I have written a program with openacc directives,but i cannot get
right answer ,please give some advise about it:
!$acc parallel loop private(nb1)
!$acc do reduction(+:nb1)
!$acc end parallel
Array ‘A1’ is right ,but array ‘list_z’ is wrong.(PVF13.10)
First, you can’t use “nb1” as one of the index into list_z unless the “eid1” loop is run sequentially. While “nb1” is private to the outer loop, it’s shared in the inner loop and nb1’s value will depend upon the previous loop iteration’s value. Forcing parallelization causes a race condition and why you’re getting wrong answers.
If you can’t not change your algorithm to not use “nb1” as an index, then you’re only choice is to run the inner loop sequentially.
Hope this helps,
I am aware that the atomic operation in CUDA is able to solve this
problem.
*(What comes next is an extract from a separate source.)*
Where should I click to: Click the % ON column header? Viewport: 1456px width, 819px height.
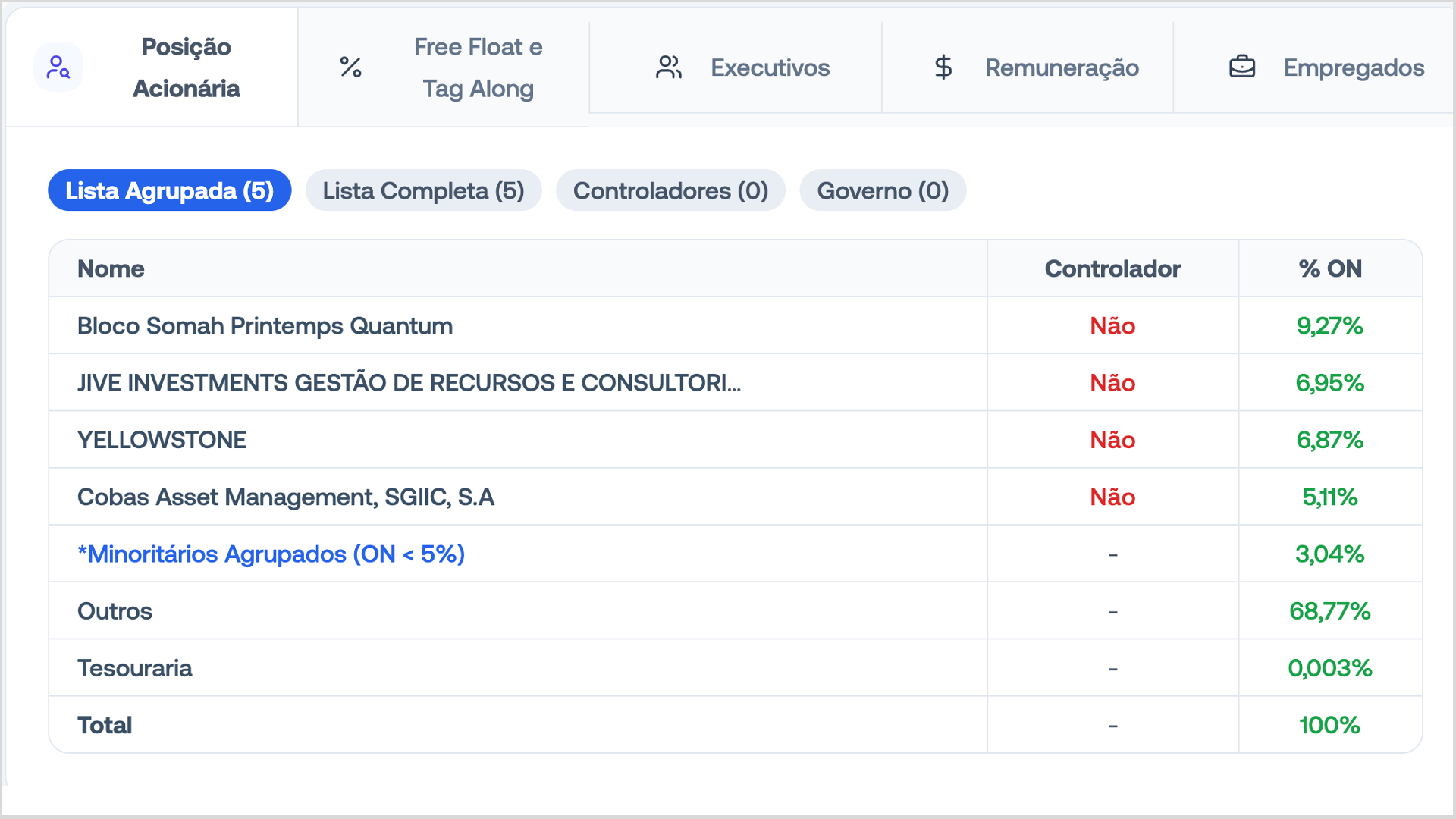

I am wondering whether I can get the right answer by using
CUDA fortran? Or is there any thing about atomic operation in openacc
can be used to solve this problem?
Does the order in which the “eid1” values are updated into list_z matter? If not, then atomic may work. Atomic just makes sure that the update to nb1 is visible to all threads, but you can’t presume that the atomics are performed in a particular order. You’ll also need to remove nb1’s reduction, make sure the outer loop is a “gang” schedule, and the inner loops is “vector”.
Granted, I haven’t tried this solution, so you may still run into problems.